A drug that researchers at the Harvard Medical School are developing could jump-start couch potatoes, getting them off their big behinds and into gymnasiums.

The drug, which is being tested on mice, switches on an appetite-regulating hormone in the brain, causing the mice to double their amount of physical activity. America is in dire need of such a drug because of the so-called “obesity time bomb” looming: The National Center for Health Studies says that 65 percent of U.S. adults are either overweight or obese, with weight trends continuing to rise.

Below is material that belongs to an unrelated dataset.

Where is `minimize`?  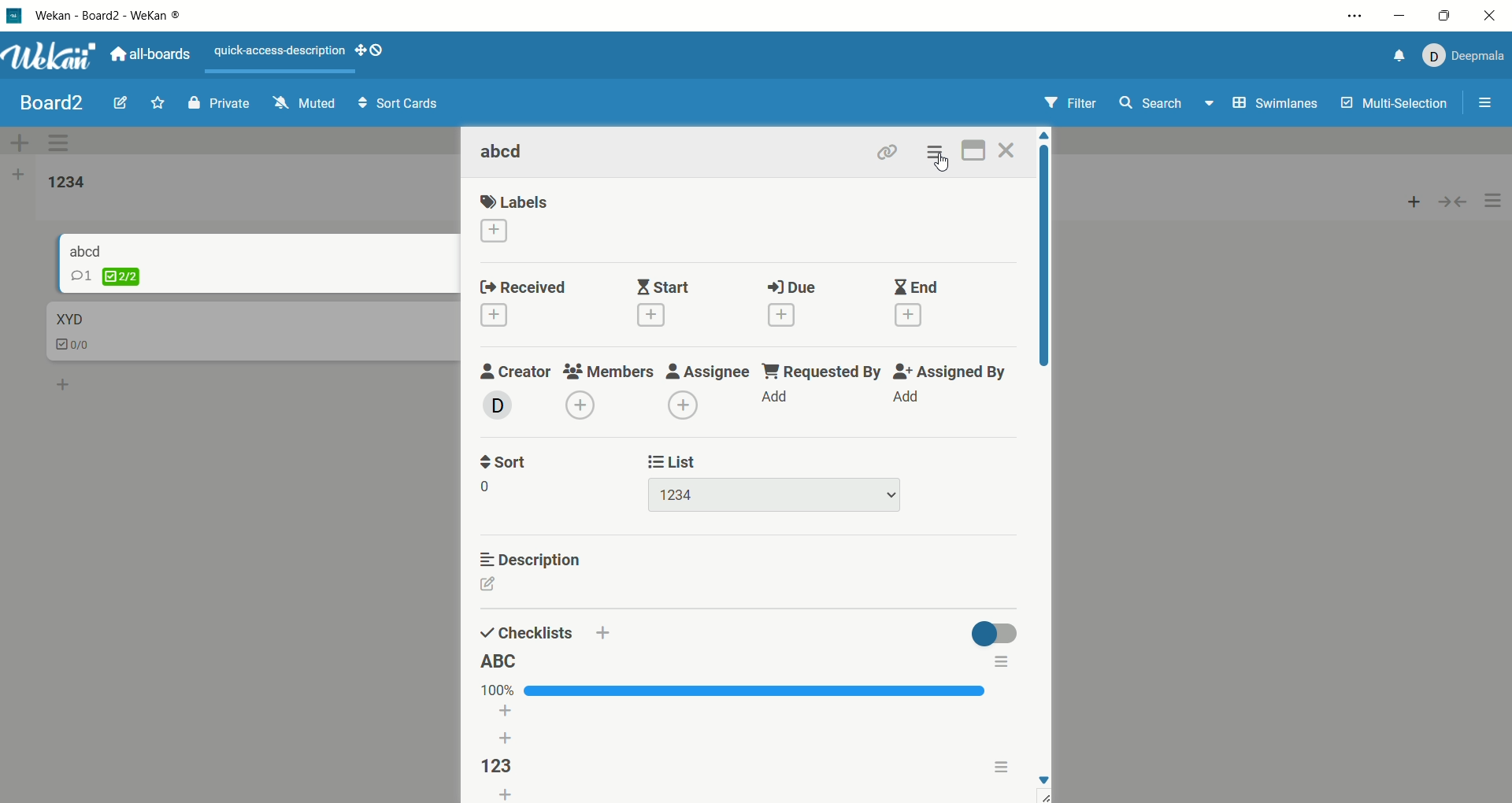
minimize is located at coordinates (1401, 18).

The drug makes the brain sensitive to the appetite-regulating hormone leptin. In tests, it doubled the metabolic rate in mice, spontaneously increasing their levels of exercise while decreasing their calorie appetites by about 30 percent. The blood glucose levels in the mice, which were bred to be obese and severely diabetic, became normal without any change in diet.

Study author Christian Bjorbaek, associate professor of medicine at Harvard Medical School, told Forbes, “This gives us the opportunity to search for drugs that might induce the desire or will to voluntarily exercise.”

The blood sugar level turnaround was accomplished through the drug’s ability to restore leptin sensitivity to a single class of brain cells. “Just the receptors in this little group of neurons are sufficient to do the job,” Bjorbaek said.